MAMA ist die erste Studie, die diese Frage gezielt und systematisch untersucht.
Methoden
Diese multizentrische, zweiarmige, nicht interventionelle Beobachtungsstudie analysiert die qualitativen und quantitativen Veränderungen im Darmmikrobiom von Müttern während der Geburt aufgrund der Antibiotikaprophylaxe mit Cefuroxim. Wir rekrutierten schwangere Frauen aus zwei Perinatalzentren in Deutschland, aus ambulanten Einrichtungen sowie über Social Media-Kanäle. Frauen, die per Kaiserschnitt entbanden, wurden für die Studiengruppe rekrutiert, Frauen mit vaginaler Geburt ohne Antibiotikagabe für die Kontrollgruppe. Die Teilnehmerinnen gaben nach einer ausführlichen Aufklärung durch die Studienkoordinatorin ihr informiertes Einverständnis zur Teilnahme an der Studie. Jede Frau reichte drei Stuhlproben (T0, T1, T2) zur Mikrobiomanalyse ein. Die Stuhlproben wurden von den Teilnehmerinnen selbst gemäß vorheriger Anleitung gewonnen und mit dem „DNA/RNA ShieldTM Fecal Collection Tube – DX“ von Zymo Research versendet, um einen Qualitätsverlust während des Posttransports zu vermeiden. Die Probenentnahme fand zu Hause oder (bei längerem stationären Aufenthalt nach der Entbindung) im Krankenhaus statt. Die erforderlichen Metadaten wurden mittels Fragebögen erhoben. Stuhlproben und Fragebögen wurden dann an die Studienkoordinatorin zurückgesendet. Somit waren keine zusätzlichen vor-Ort-Besuche fürdie Probandinnen erforderlich.
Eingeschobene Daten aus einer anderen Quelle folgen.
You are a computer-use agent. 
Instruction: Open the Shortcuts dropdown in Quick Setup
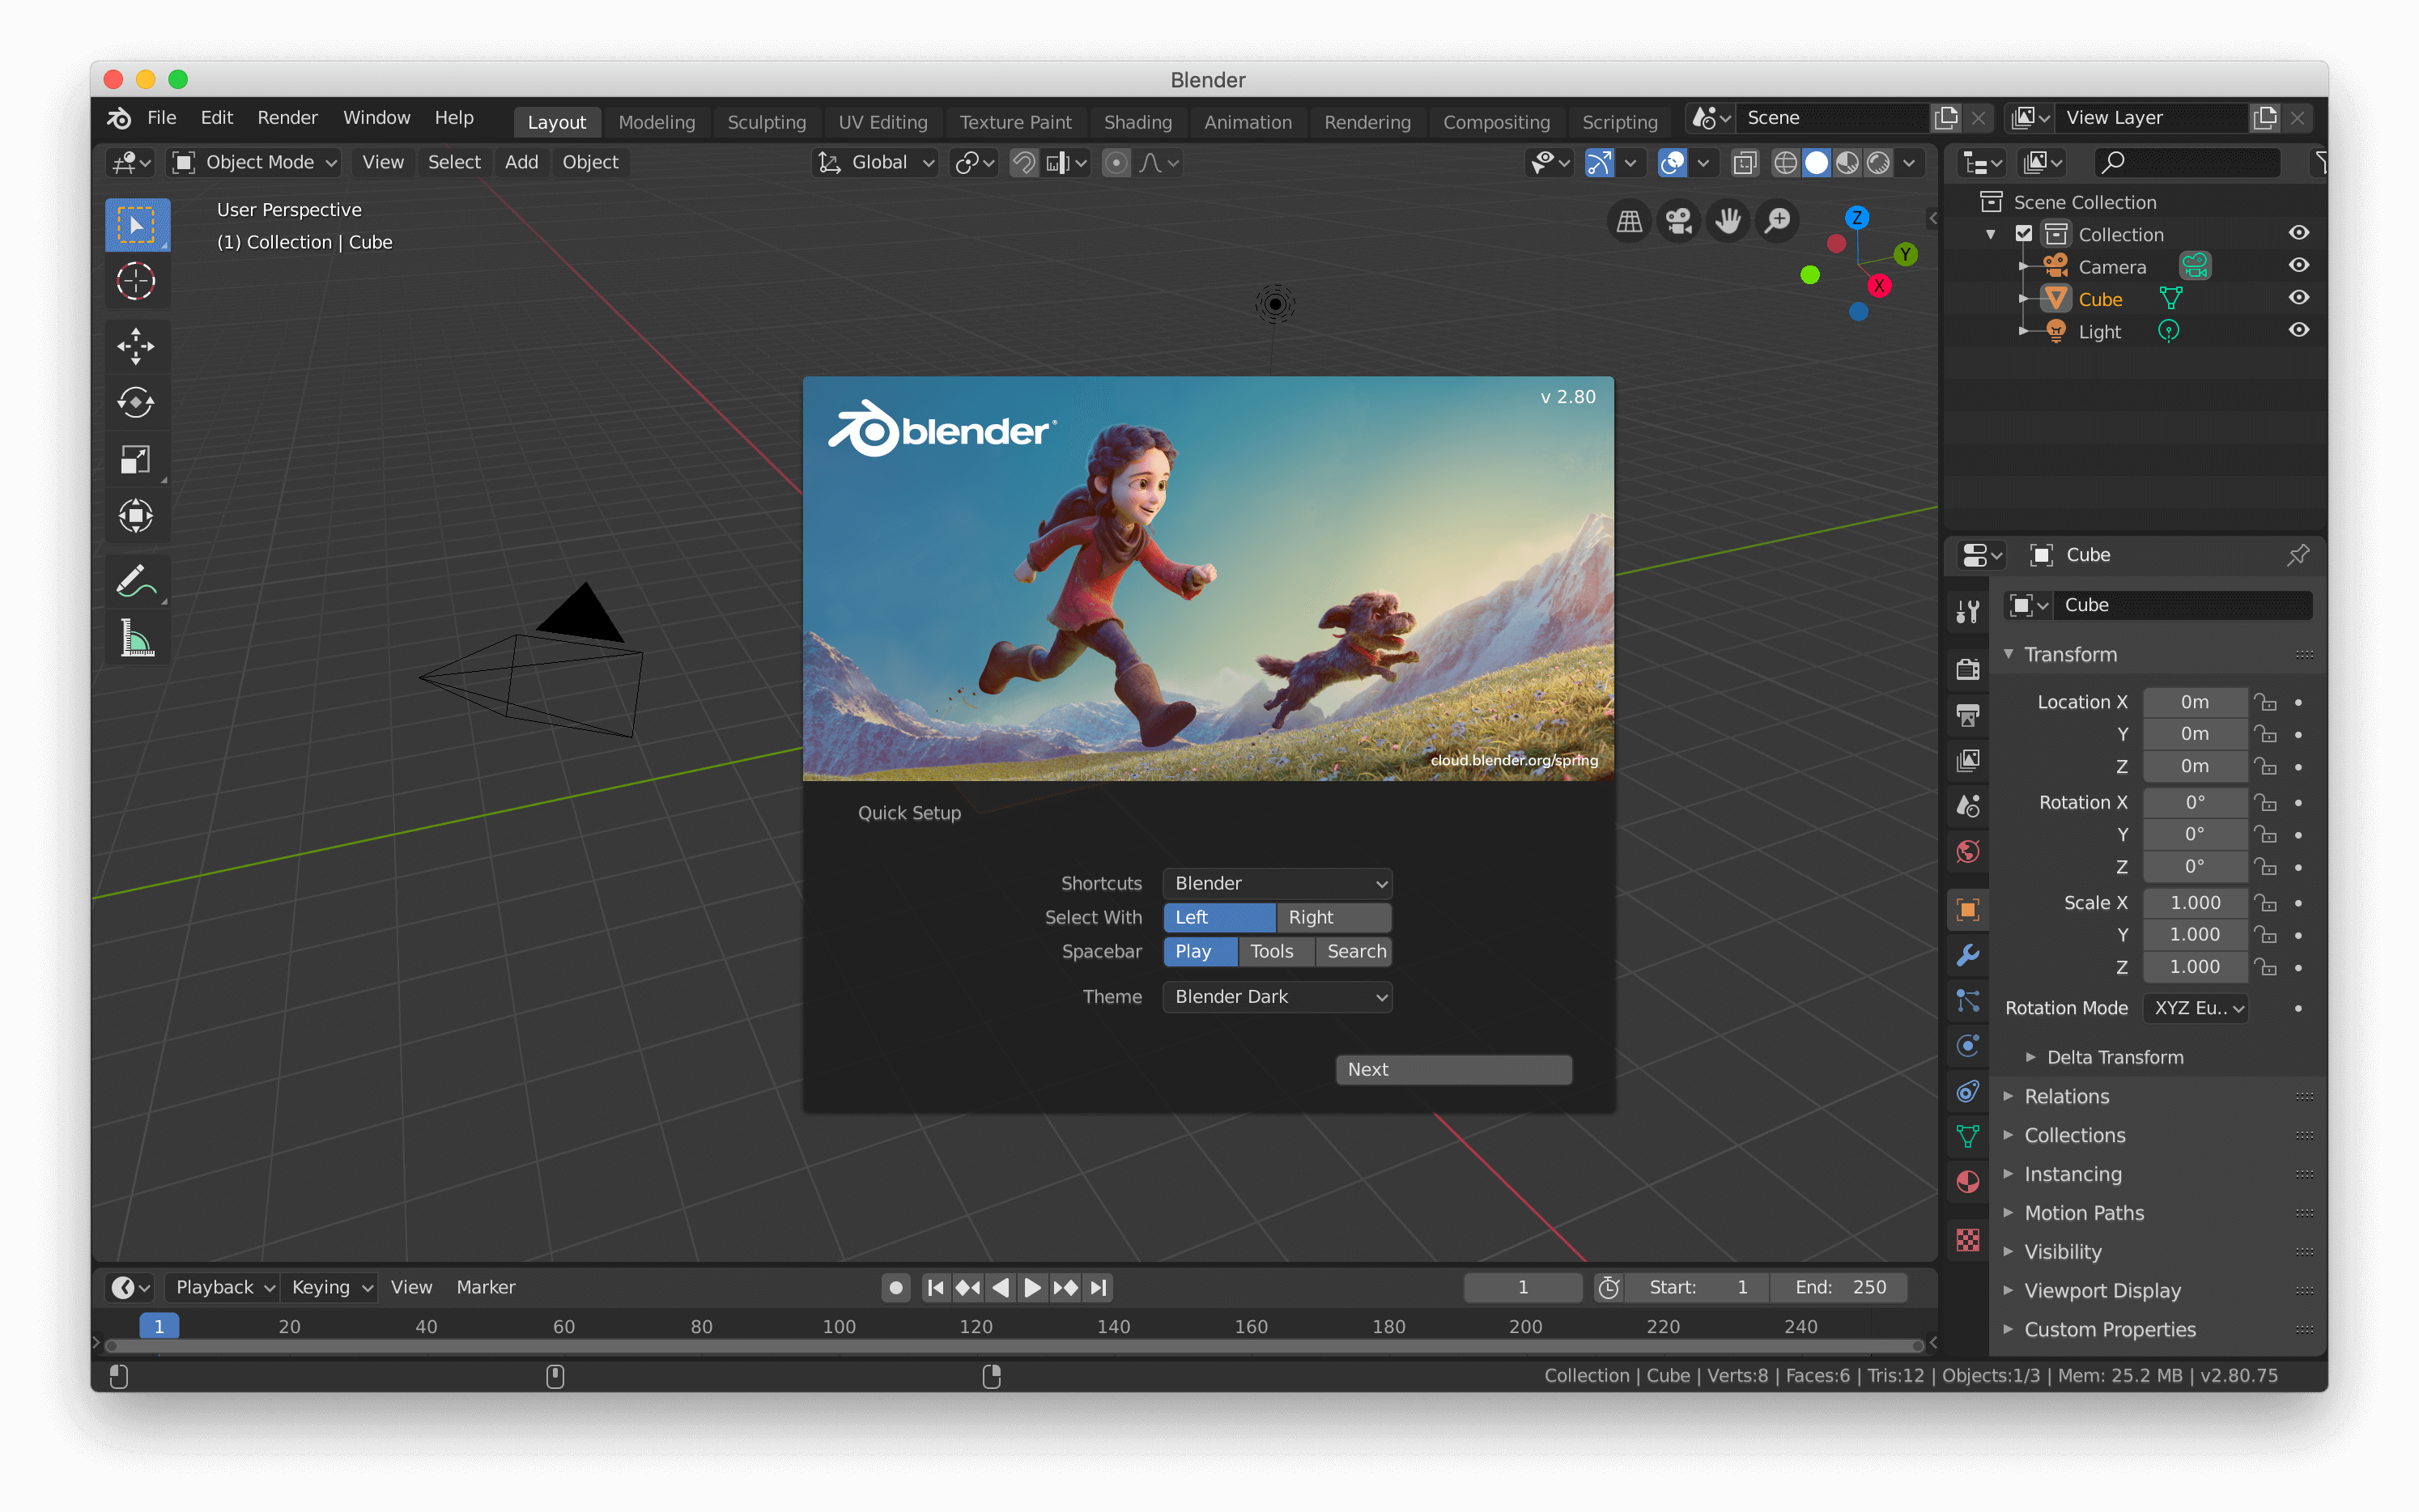tap(1276, 883)

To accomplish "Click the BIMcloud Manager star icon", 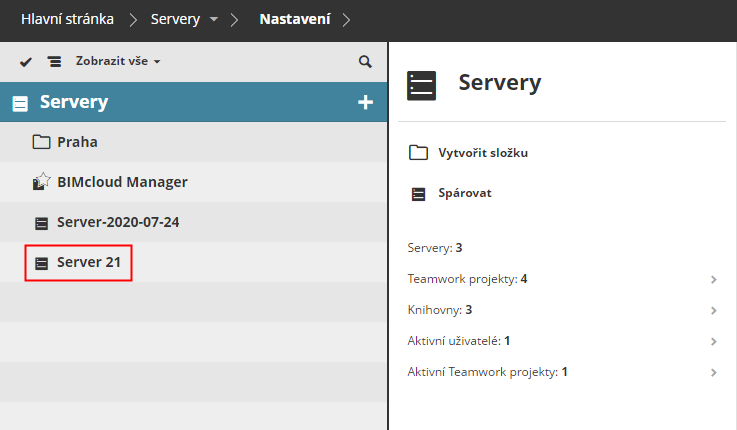I will tap(41, 182).
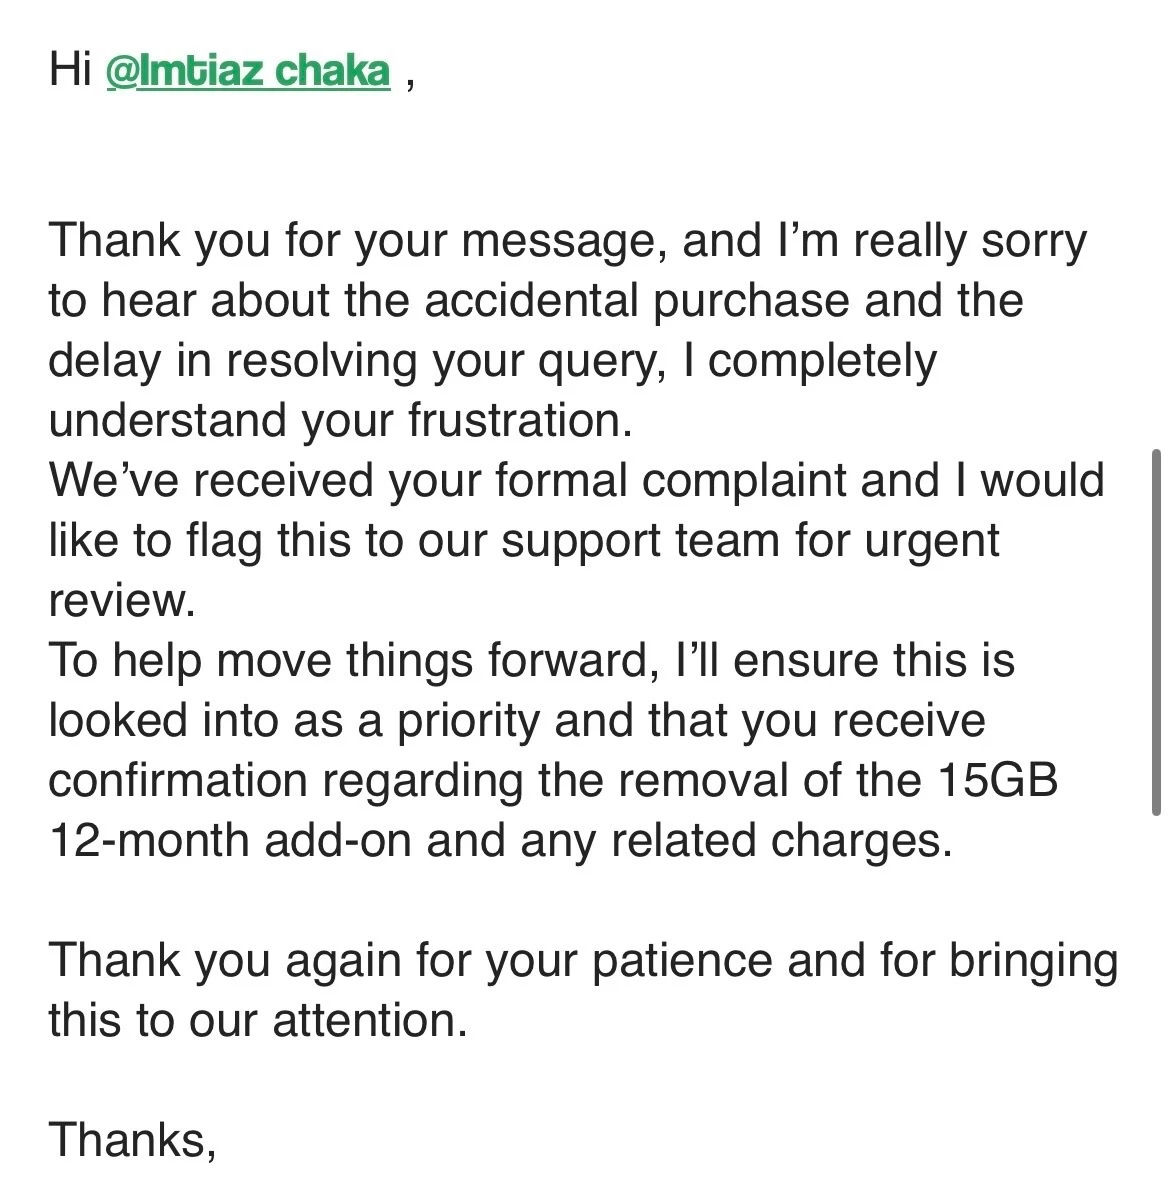Click the word "review."
1170x1179 pixels.
[118, 601]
Die taxonomische Identifikation und Quantifizierung des Mikrobioms erfolgt durch Sequenzierung des 16S rRNA-Gens (V3/V4). Die biostatistische Analyse umfasst taxonomische Annotation, OTU-Clustering sowie die Bestimmung der α- und β-Diversität. Die Veränderungen im Mikrobiom (Diversität, Häufigkeit, Varianz) und der Vergleich der Studiengruppen werden zeigen, ob und welche dauerhaften (> 3 Monate) Veränderungen im Darmmikrobiom durch PAP mit Cefuroxim bei Müttern während Geburt verursacht werden. Insbesondere wird das (Neu-) Auftreten potenziell pathogener Spezies (induzierte Dysbiose) und Veränderungen der physiologischen Flora untersucht, da das weibliche Mikrobiom zum Ende der Schwangerschaft besonders vulnerabel ist. Eine dauerhafte Dysbiose kann ein Risikofaktor für Schwangerschaftsdiabetes bei nachfolgenden Schwangerschaften sein.
Laufende Auswertung
Die zweijährige Rekrutierungsphase ist abgeschlossen. Zunächst werden wir ein Baseline-Mikrobiom vor der Entbindung (Zeitpunkt T0) bestimmen und dann die Veränderungen durch die Geburt (Kontrollgruppe), bzw. durch die Antibiotikaprophylaxe (CS-Gruppe) analysieren und vergleichen.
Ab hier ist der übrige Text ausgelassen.